Hunt v. Eure

Citation127 S.E. 593
Decision Date22 April 1925
Docket Number(No. 388.)
CourtUnited States State Supreme Court of North Carolina
PartiesHUNT. v. EURE et al.

127 S.E. 593
(189 N.C. 482)

HUNT.
v.
EURE et al.

(No. 388.)

Supreme Court of North Carolina.

April 22, 1925.


Appeal from Superior Court, Guilford County; McElroy, Judge.

Action by J. Marvin Hunt against N. L. Eure and others. Judgment for plaintiff, and defendants Eure and Wheeler appeal. New trial ordered.

The contest is upon a $2,000 note executed by defendants to plaintiff on July 20, 1920, payable "60 days from date." The defendants, Eure and Wheeler, admitted the execution of the note, but defended on the ground that it was an accommodation paper.

This case was considered by this court on a former appeal, and is reported in 188 N. C. 716, 125 S. E. 484.

[127 S.E. 594]

Bynum, Hobgood & Alderman, of Greensboro, for appellants.

Wilson & Frazier and King, Sapp & King, all of Greensboro, for appellee.

VARSER, J. In the former opinion in this case it was held that the note sued on was nonnegotiable, and therefore under the former rulings in this state (Stronach v. Bledsoe, 85 N. C. 473, 476, Carrington v. Allen, 87 N. 0. 354), "a consideration is not presumed, and must be both averred had proved. In such case the burden of proving a consideration is on the plaintiff."

It is also held that the recital of value in the note itself makes out a prima facie case, when the execution and delivery are shown, and, if the defendant then offers evidence tending to establish a failure of consideration, the burden remains with the plaintiff to satisfy the jury by the greater weight of all the evidence that the contract is supported by a valuable consideration.

After charging the jury as to the prima facie case made out by plaintiff, the trial court said to the jury:

"And the burden of proof, not the burden of the issue, shifts to the defendants. The term 'prima facie' means that which suffices for the proof of a particular fact until contradicted or overcome by evidence. If the plaintiff then makes out a prima facie case and the burden of proof shifts to the defendants, then the defendants, in order to defeat a recovery by the plaintiff, must show to the satisfaction of the jury, and not by the greater weight of the evidence, that said note was given as an accommodation to the plaintiff, and was without valuable consideration, and, if such facts are shown to the satisfaction of the jury, the plaintiff would not be entitled to recover."

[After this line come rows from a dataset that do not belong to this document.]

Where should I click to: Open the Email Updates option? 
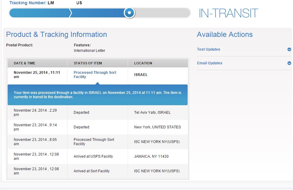[x=210, y=63]
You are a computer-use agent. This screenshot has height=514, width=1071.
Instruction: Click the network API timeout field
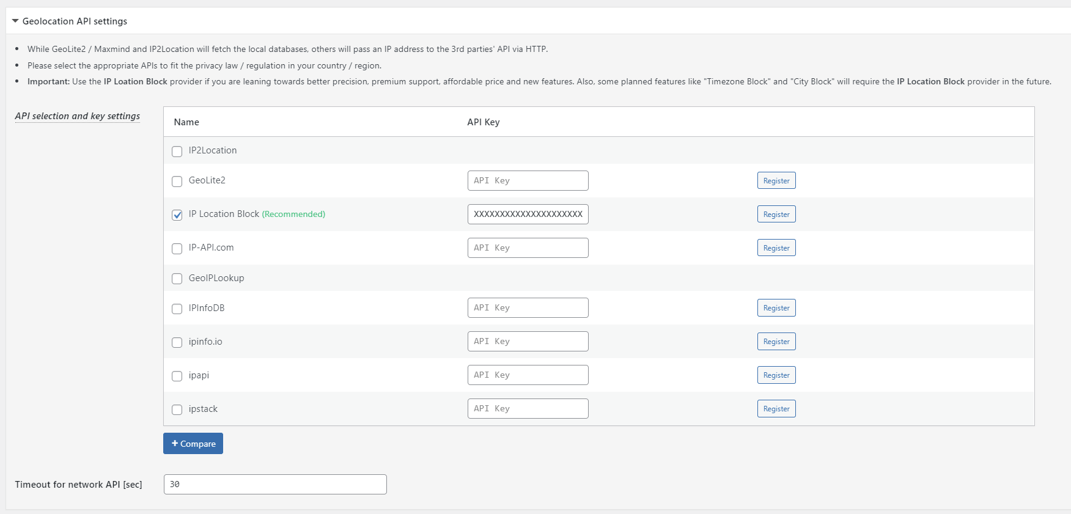coord(275,484)
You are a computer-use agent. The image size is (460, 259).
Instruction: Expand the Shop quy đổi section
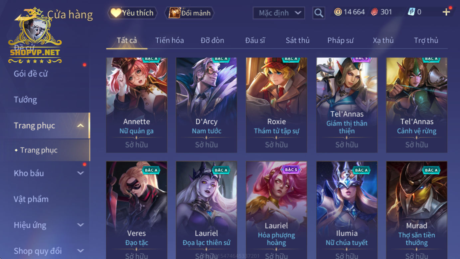pyautogui.click(x=80, y=251)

This charge is assailed in defendants' exceptions.

The issue submitted was in the usual form in debt.

The terms, "the burden of the issue, " and "the burden of proof, " and the "duty to go forward with the evidence, " have given much perplexity to both the trial and appellate courts. The definition of the office of these terms and their application to concrete cases have been "often blurred by careless speech." Hill v. Smith, 260 U. S. 592, 43 S. Ct. 219, 67 L. Ed. 419.

In the former decision this court said:

"The defendant, when sued on a nonnegotiable paper, is not required, under our decisions, to rebut the prima facie proof of value by the greater weight of the evidence."

Non constat, that he should be required to assume the "burden of proof" to show to the "satisfaction" of the jury, but not by the greater weight of the evidence, that the note was not given for value, " in order to defeat a recovery.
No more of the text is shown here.